WHAT IS REQUIRED
Reproduce each line below with no alterations.

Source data
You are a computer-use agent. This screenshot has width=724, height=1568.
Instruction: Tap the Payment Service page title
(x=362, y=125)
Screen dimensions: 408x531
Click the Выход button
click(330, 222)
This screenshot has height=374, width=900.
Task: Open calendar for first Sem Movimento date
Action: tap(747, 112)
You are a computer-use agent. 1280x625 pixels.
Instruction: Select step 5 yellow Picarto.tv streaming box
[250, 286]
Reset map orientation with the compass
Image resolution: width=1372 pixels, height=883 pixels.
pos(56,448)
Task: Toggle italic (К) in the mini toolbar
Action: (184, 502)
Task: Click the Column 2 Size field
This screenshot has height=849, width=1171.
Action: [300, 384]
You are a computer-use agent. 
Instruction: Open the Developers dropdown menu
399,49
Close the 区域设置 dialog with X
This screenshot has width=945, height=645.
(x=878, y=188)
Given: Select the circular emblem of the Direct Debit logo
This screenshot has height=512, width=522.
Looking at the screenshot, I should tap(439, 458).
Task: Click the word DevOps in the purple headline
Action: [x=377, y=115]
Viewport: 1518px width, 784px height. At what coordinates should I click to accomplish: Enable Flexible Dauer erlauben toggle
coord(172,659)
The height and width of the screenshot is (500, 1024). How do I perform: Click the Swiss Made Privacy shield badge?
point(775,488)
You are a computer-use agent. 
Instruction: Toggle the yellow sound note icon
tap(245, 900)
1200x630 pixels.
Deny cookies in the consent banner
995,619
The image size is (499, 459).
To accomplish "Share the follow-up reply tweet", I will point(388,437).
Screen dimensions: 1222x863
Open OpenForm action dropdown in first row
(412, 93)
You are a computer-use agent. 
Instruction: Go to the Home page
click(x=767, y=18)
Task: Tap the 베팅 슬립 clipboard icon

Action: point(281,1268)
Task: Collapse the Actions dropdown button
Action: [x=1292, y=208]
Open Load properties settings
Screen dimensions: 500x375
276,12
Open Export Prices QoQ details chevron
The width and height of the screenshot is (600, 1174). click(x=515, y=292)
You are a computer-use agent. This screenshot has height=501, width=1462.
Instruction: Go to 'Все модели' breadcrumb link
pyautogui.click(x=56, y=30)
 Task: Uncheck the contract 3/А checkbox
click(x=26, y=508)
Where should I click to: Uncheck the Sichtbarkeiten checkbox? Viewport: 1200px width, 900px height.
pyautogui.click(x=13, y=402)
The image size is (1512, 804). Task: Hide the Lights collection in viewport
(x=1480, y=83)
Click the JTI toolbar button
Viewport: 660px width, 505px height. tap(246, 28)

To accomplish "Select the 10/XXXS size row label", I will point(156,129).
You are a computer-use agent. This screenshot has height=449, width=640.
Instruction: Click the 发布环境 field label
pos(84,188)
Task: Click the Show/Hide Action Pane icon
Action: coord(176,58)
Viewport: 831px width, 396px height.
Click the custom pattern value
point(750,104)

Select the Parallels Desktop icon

EXERCISE SOLUTION
You are a computer-use agent. This screenshot has width=724, height=1568.
Instruction: Tap the Payment Service page title
(x=362, y=125)
Screen dimensions: 408x531
Click the Выход button
click(330, 222)
This screenshot has height=374, width=900.
Task: Open calendar for first Sem Movimento date
Action: tap(747, 112)
You are a computer-use agent. 1280x625 pixels.
Instruction: Select step 5 yellow Picarto.tv streaming box
[250, 286]
Reset map orientation with the compass
Image resolution: width=1372 pixels, height=883 pixels.
pos(56,448)
Task: Toggle italic (К) in the mini toolbar
Action: (184, 502)
Task: Click the Column 2 Size field
This screenshot has height=849, width=1171.
Action: [300, 384]
You are a computer-use agent. 
Instruction: Open the Developers dropdown menu
399,49
Close the 区域设置 dialog with X
This screenshot has width=945, height=645.
(x=878, y=188)
Given: Select the circular emblem of the Direct Debit logo
This screenshot has height=512, width=522.
Looking at the screenshot, I should tap(439, 458).
Task: Click the word DevOps in the purple headline
Action: [x=377, y=115]
Viewport: 1518px width, 784px height. At what coordinates should I click to accomplish: Enable Flexible Dauer erlauben toggle
coord(172,659)
The height and width of the screenshot is (500, 1024). How do I perform: Click the Swiss Made Privacy shield badge?
point(775,488)
You are a computer-use agent. 
Instruction: Toggle the yellow sound note icon
tap(245, 900)
1200x630 pixels.
Deny cookies in the consent banner
995,619
The image size is (499, 459).
To accomplish "Share the follow-up reply tweet", I will point(388,437).
Screen dimensions: 1222x863
Open OpenForm action dropdown in first row
(412, 93)
You are a computer-use agent. 
Instruction: Go to the Home page
click(x=767, y=18)
Task: Tap the 베팅 슬립 clipboard icon

Action: point(281,1268)
Task: Collapse the Actions dropdown button
Action: [x=1292, y=208]
Open Load properties settings
Screen dimensions: 500x375
276,12
Open Export Prices QoQ details chevron
The width and height of the screenshot is (600, 1174). click(x=515, y=292)
You are a computer-use agent. This screenshot has height=501, width=1462.
Instruction: Go to 'Все модели' breadcrumb link
pyautogui.click(x=56, y=30)
 Task: Uncheck the contract 3/А checkbox
click(x=26, y=508)
Where should I click to: Uncheck the Sichtbarkeiten checkbox? Viewport: 1200px width, 900px height.
pyautogui.click(x=13, y=402)
The image size is (1512, 804). Task: Hide the Lights collection in viewport
(x=1480, y=83)
Click the JTI toolbar button
Viewport: 660px width, 505px height. tap(246, 28)

To accomplish "Select the 10/XXXS size row label", I will point(156,129).
You are a computer-use agent. This screenshot has height=449, width=640.
Instruction: Click the 发布环境 field label
pos(84,188)
Task: Click the Show/Hide Action Pane icon
Action: coord(176,58)
Viewport: 831px width, 396px height.
Click the custom pattern value
point(750,104)

Select the Parallels Desktop icon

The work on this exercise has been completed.